But reverse the picture! See what home becomes with religion as its life and rule. Human nature is there checked and moulded by the amiable spirit and lovely character of Jesus. The mind is expanded, the heart softened, sentiments refined, passions subdued, hopes elevated, pursuits ennobled, the world cast into the shade, and heaven realized as the first prize. The great want of our intellectual and moral nature is here met, and home education becomes impregnated with the spirit and elements of our preparation for eternity.
The relations of home demand family religion. These are relations of mutual dependence, involving such close affinity that the good or evil which befalls one member must in some degree extend to all the other members. They involve "helps." Each member becomes an instrument in the salvation or damnation of the others. "For what knowest, O wife, whether thou shalt save thy husband? or how knowest thou, O man, whether thou shalt save thy wife?"—1 Cor. vii., 16. "If one member Suffer, all the members suffer with it." They stimulate each other either to salvation or to ruin; and hence those children that go to ruin in consequence of parental unfaithfulness, will "curse the father that begat them, the womb that bare them," and the day they entered their home.
Many parents seek to excuse themselves from the practice of family religion, upon the ground that they have not the capacity nor the time. If so, you should not have married. But if you are Christians, you have the capacity, and you will take the time.
But some are ashamed to begin family religion. Ashamed of what? of your piety? of your children? of the true glory and greatness of your home? Then you are ashamed of Jesus! You should rather blush that you have not begun this good work.
The great defect of family religion in the present day is, that it is not educational. Parents wait until their children have grown up, and established habits of sin, when they suppose that the efforts of some "protracted meeting" will compensate for their neglect in childhood. They overlook the command of God to teach them His words. The influence of this defect and delusion has been most destructive. Many Christian homes are now altogether destitute of religious appliances. If the angel that visited the homes of Israel were to visit the Christian homes of this age, would he not be tempted to say, as Abraham said to Abimelech, "Surely the fear of God is not in this place!"
One great reason, perhaps, why there are so many such homes is, that there are now so many irreligious marriages, where husband and wife are "unequally yoked together," one a believer and the other not. "How can two walk together except they be agreed?" Can there be family religion when husband and wife are traveling to eternity in opposite roads? No! There will be hindrances instead of "helps." If they marry not "in the Lord," religion will not be in their home. Says the pious Jay, "I am persuaded that it is very much owing to the prevalence of these indiscriminate and unhallowed connections, that we have fallen so far short of those men of God, who are gone before us, in the discharge of family worship, and in the training up of our households in the nurture and admonition of the Lord."
Family religion is implied in the marriage relation and obligation. It is included in the necessities of our children, and in the covenant promises of God. The penalties of its neglect, and the rewards of our faithfulness to it, should prompt us to its establishment in our homes.

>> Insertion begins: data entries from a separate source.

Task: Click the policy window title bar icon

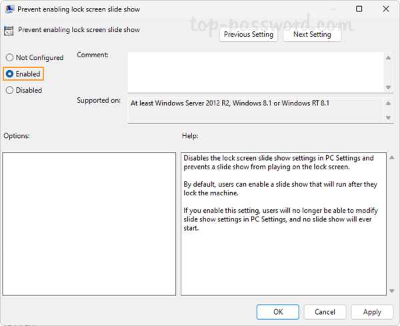Action: [8, 9]
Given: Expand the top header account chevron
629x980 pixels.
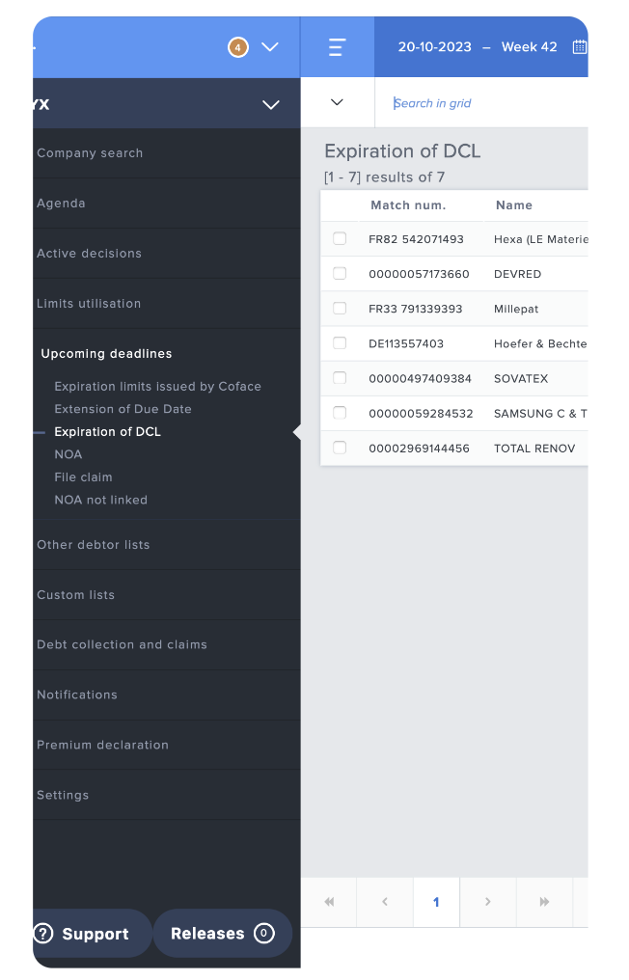Looking at the screenshot, I should (x=270, y=46).
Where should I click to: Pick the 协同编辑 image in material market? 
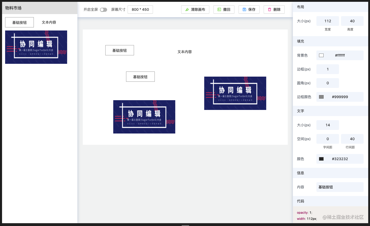(x=36, y=47)
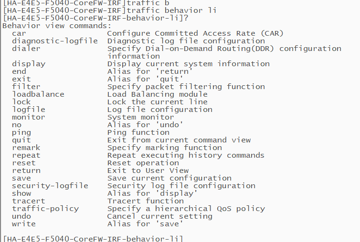
Task: Click 'Repeat executing history commands' description
Action: tap(186, 155)
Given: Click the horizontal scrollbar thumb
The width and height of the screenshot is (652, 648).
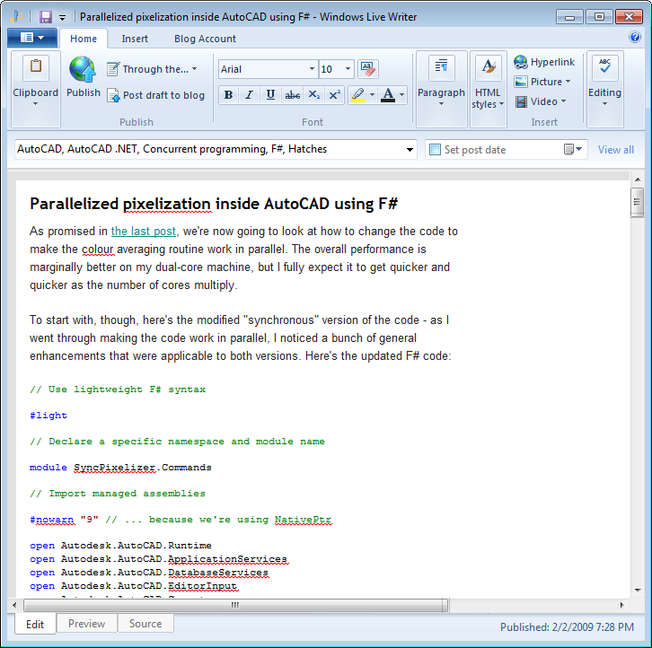Looking at the screenshot, I should pos(236,605).
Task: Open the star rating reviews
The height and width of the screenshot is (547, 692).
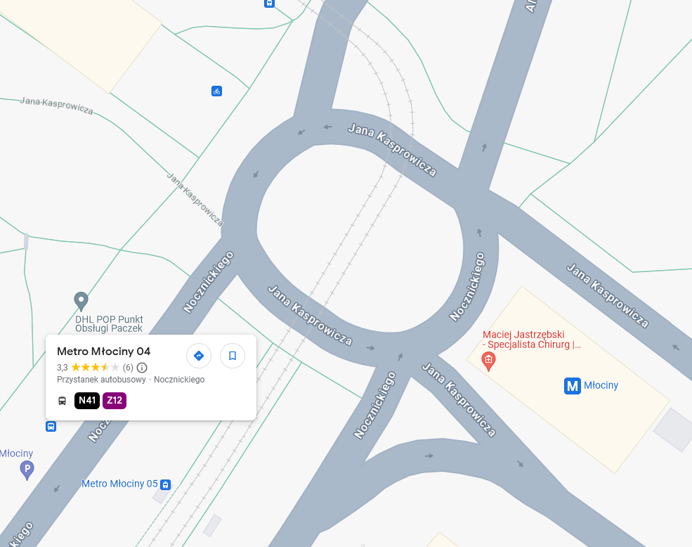Action: [96, 368]
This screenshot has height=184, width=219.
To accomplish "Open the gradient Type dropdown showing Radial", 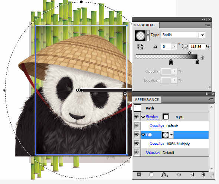I will pos(202,35).
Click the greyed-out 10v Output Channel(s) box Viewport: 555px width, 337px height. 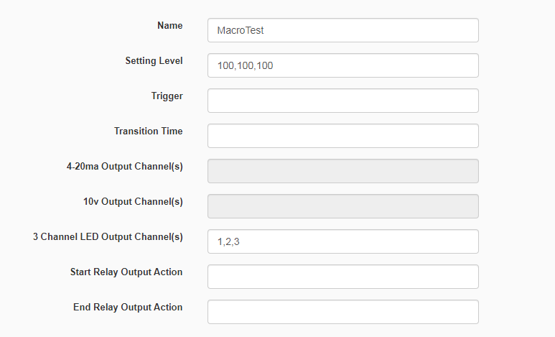[343, 206]
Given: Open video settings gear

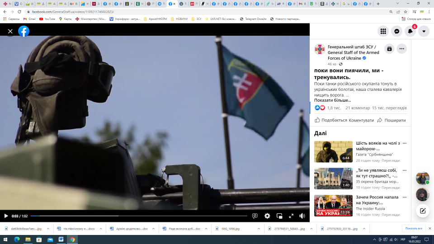Looking at the screenshot, I should tap(267, 216).
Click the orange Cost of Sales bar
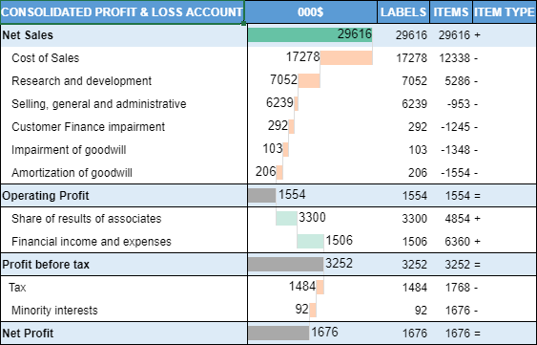The height and width of the screenshot is (345, 537). pyautogui.click(x=346, y=57)
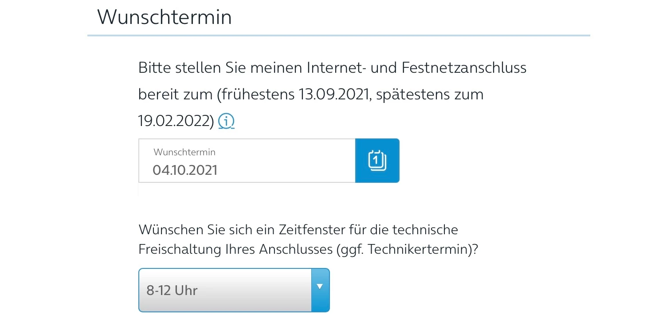Viewport: 655px width, 315px height.
Task: Select the '8-12 Uhr' text in combo box
Action: (x=172, y=291)
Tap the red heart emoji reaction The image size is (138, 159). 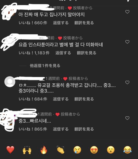click(x=10, y=150)
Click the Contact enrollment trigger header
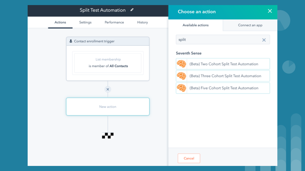Image resolution: width=305 pixels, height=171 pixels. point(108,41)
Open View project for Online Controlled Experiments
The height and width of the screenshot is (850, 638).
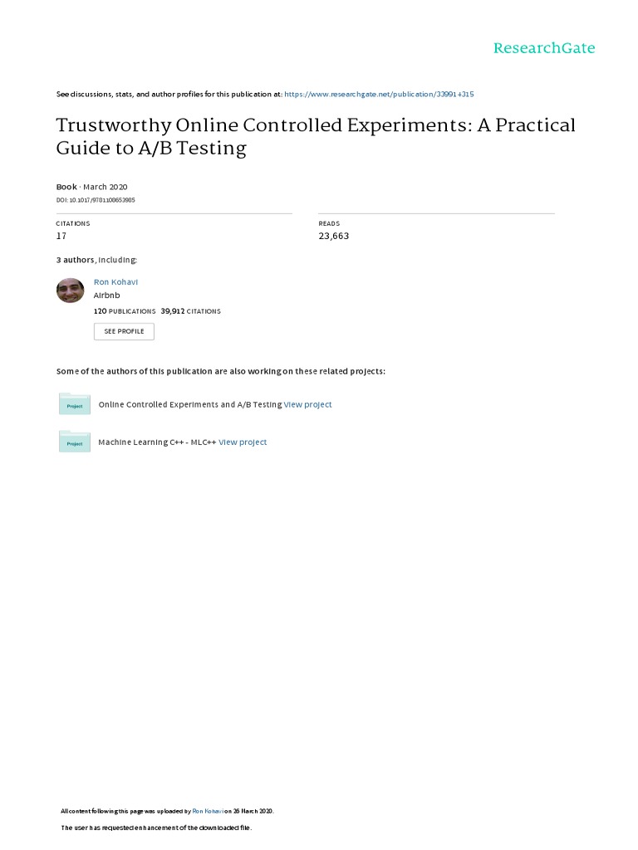(307, 404)
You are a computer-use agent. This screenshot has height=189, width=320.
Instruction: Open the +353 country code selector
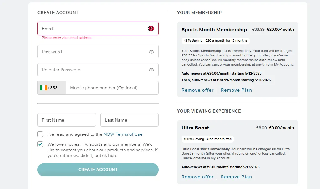point(52,88)
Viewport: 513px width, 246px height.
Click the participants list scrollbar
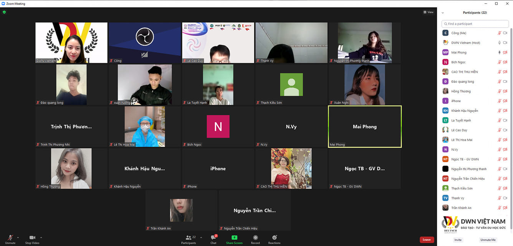511,115
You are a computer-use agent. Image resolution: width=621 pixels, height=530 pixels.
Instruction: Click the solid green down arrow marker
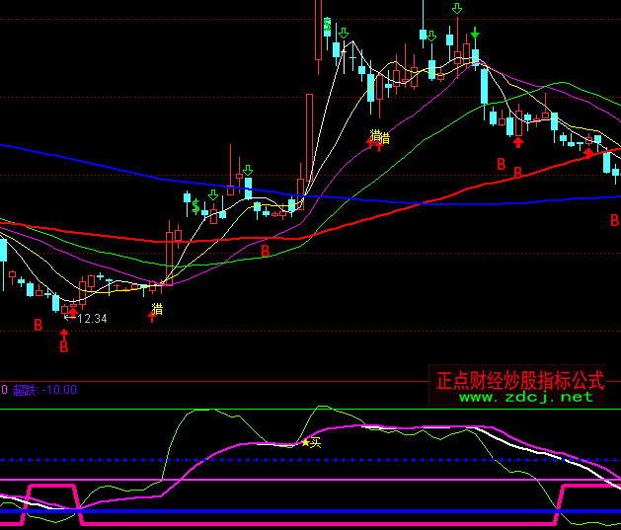(x=475, y=34)
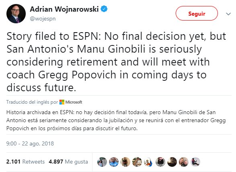Expand the tweet options chevron
The image size is (236, 172).
pyautogui.click(x=228, y=14)
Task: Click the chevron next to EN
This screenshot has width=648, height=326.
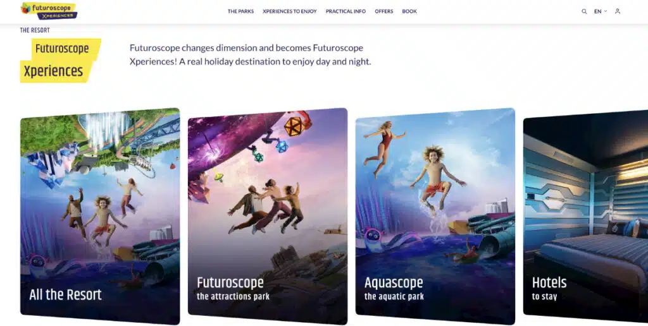Action: 606,11
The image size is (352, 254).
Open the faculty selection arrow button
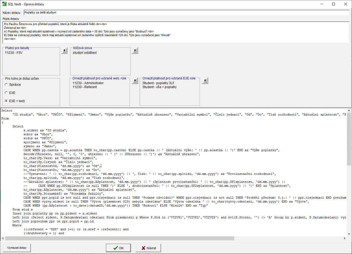64,50

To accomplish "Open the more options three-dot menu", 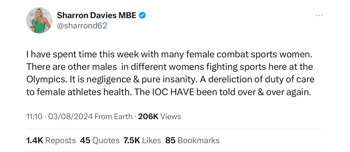I will pos(319,15).
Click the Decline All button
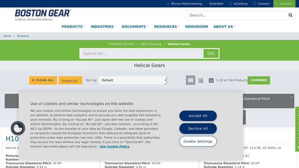This screenshot has height=168, width=299. point(198,128)
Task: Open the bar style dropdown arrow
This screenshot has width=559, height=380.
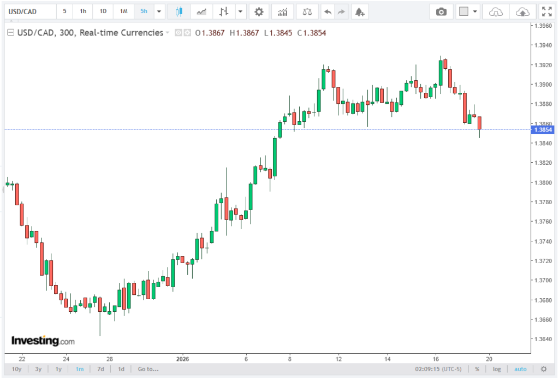Action: 240,11
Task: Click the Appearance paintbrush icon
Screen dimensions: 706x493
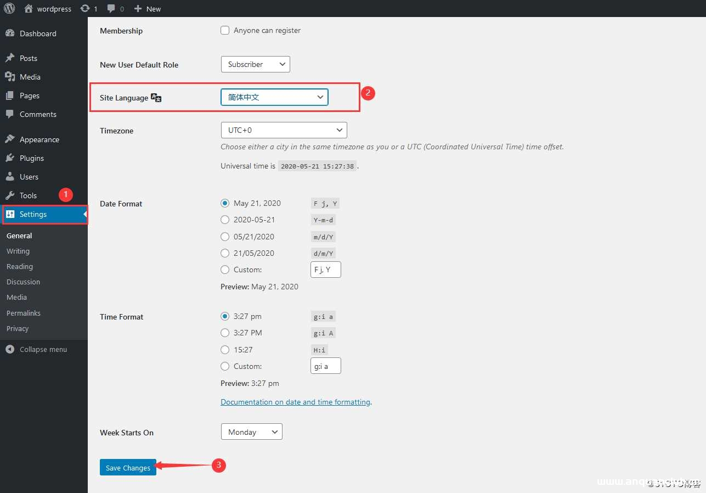Action: (x=10, y=139)
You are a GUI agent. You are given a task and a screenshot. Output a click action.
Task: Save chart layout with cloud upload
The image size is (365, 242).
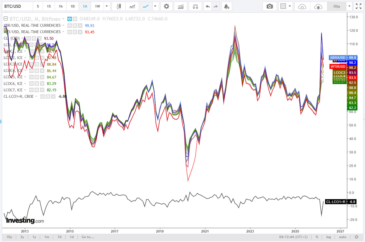point(318,6)
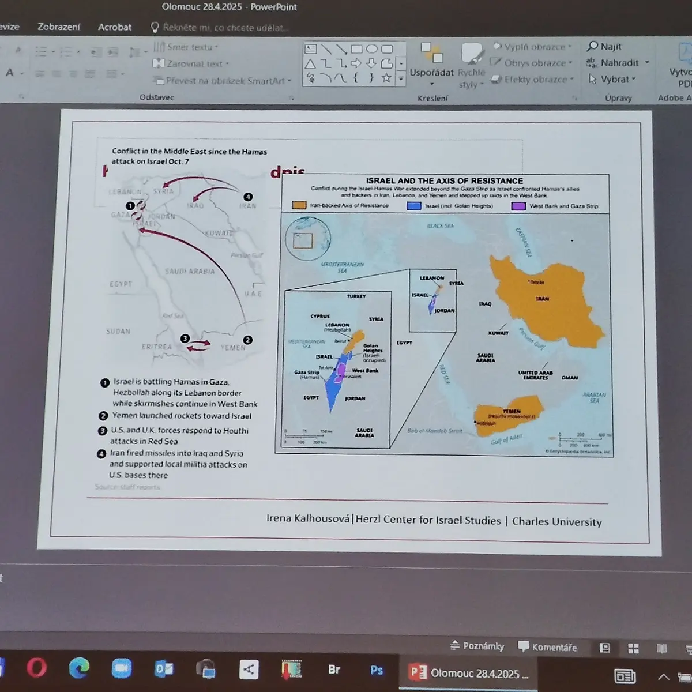Open Efekty obrazce dropdown
The height and width of the screenshot is (692, 692).
pos(532,80)
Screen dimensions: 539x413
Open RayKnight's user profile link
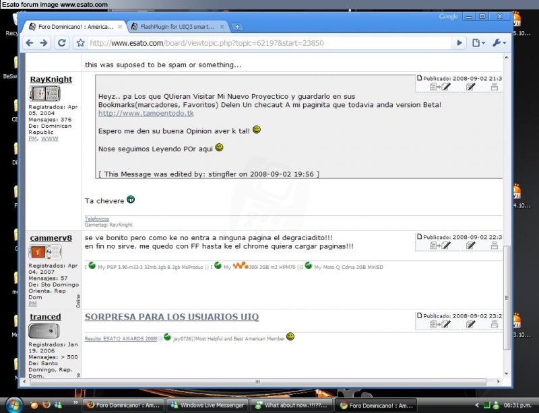[51, 79]
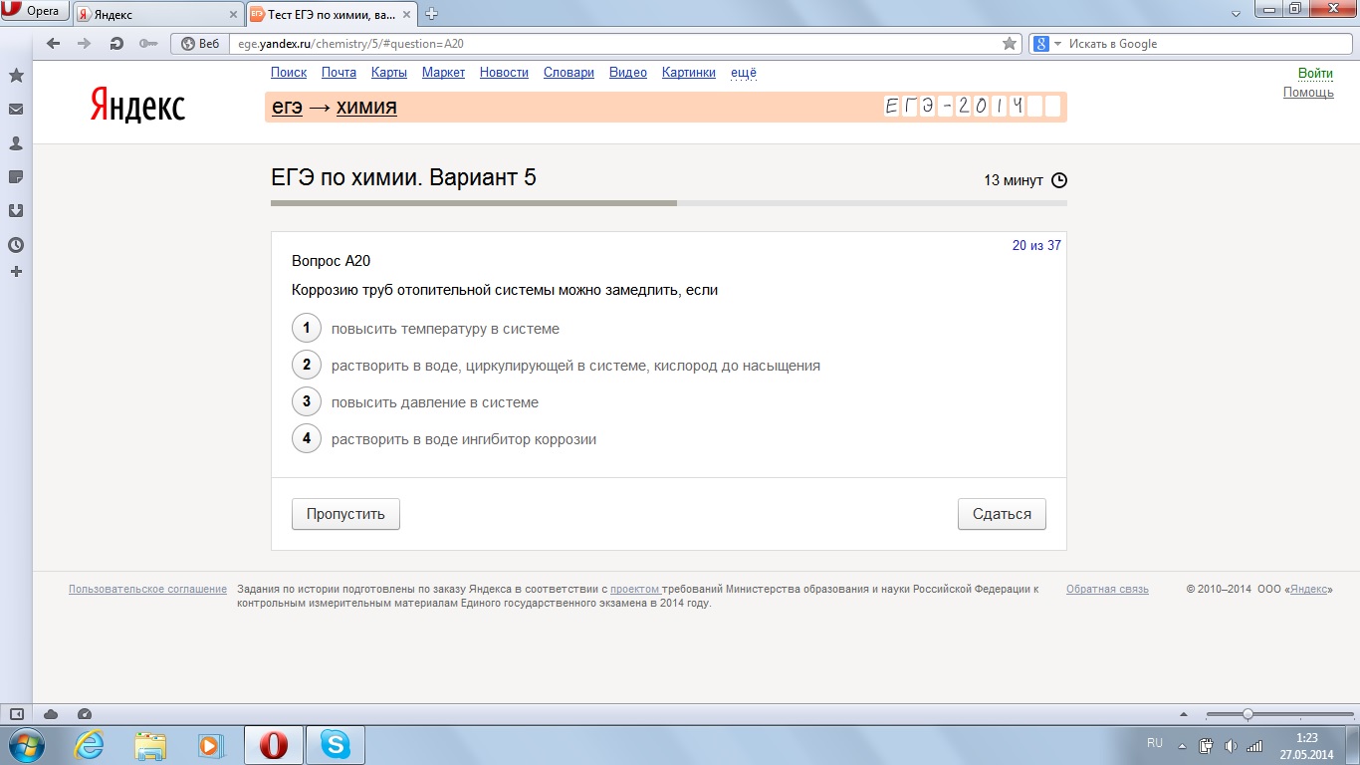Bookmark page with address bar star
Screen dimensions: 1360x765
point(1010,44)
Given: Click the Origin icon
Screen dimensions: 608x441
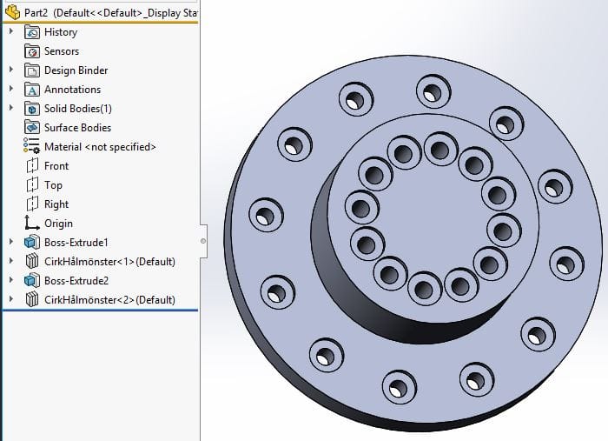Looking at the screenshot, I should coord(32,224).
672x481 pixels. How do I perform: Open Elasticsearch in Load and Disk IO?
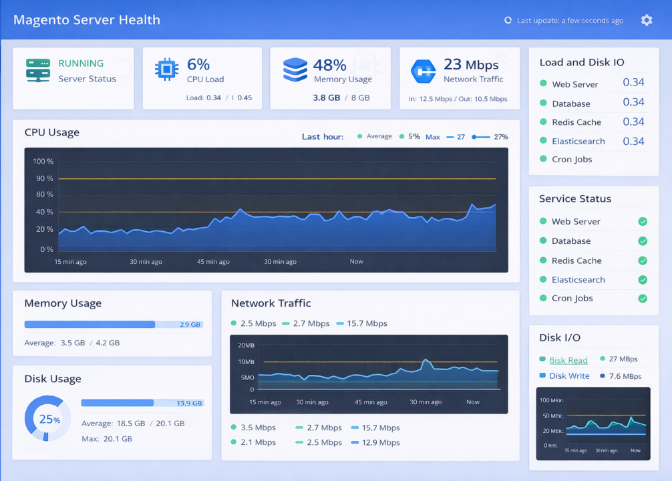[578, 141]
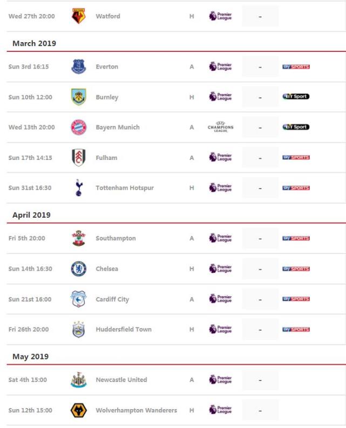Click the BT Sport logo for Burnley match
The height and width of the screenshot is (428, 346).
point(296,97)
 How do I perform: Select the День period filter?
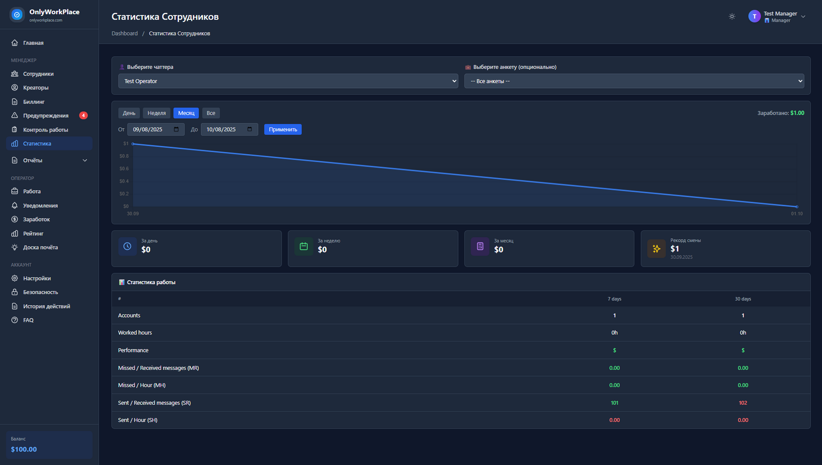(129, 113)
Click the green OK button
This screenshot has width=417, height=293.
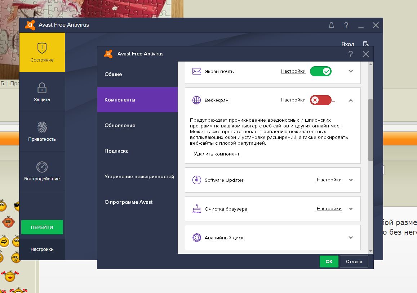pyautogui.click(x=329, y=262)
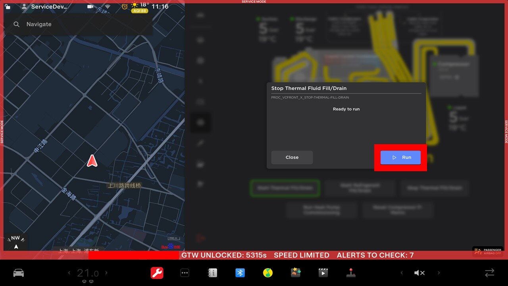Open vehicle controls via car icon

click(x=19, y=273)
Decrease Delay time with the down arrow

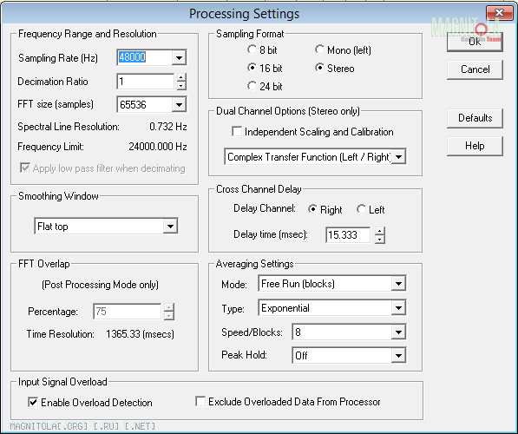coord(380,240)

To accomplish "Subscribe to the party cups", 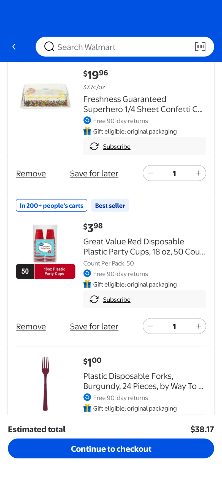I will [117, 300].
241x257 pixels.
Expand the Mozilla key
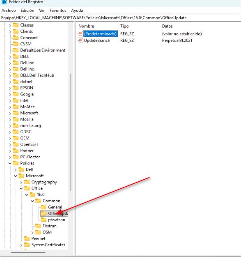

Its absence is a curse; its presence a blessing. It is a foretaste of heaven. Like manna, it will feed our souls, quench our thirst, sweeten the cup of life, and shed a halo of glory and of gladness around our firesides. Let yours, therefore, be the religious home; and then be sure that God will delight to dwell therein, and His blessing will descend, like the dews of heaven, upon it. Your children shall "not be found begging bread," but shall be like "olive plants around your table,"—the "heritage of the Lord." Yours will be the home of love and harmony; it shall have the charter of family rights and privileges, the ward of family interests, the palladium of family hopes and happiness. Your household piety will be the crowning attribute of your peaceful home,—the "crown of living stars" that shall adorn the night of its tribulation, and the pillar of cloud and of fire in its pilgrimage to a "better country." It shall strew the family threshold with the flowers of promise, and enshrine the memory of loved ones gone before, in all the fragrance of that "blessed hope" of reunion in heaven which looms up from a dying hour. It shall give to the infant soul its "perfect flowering," and expand it in all the fullness of a generous love and conscious blessedness, making it "lustrous in the livery of divine knowledge." And then in the dark hour of home separation and bereavement, when the question is put to thee, mourning parents, "Is it well with the child? is it well with thee?" you can answer with joy, "It is well!"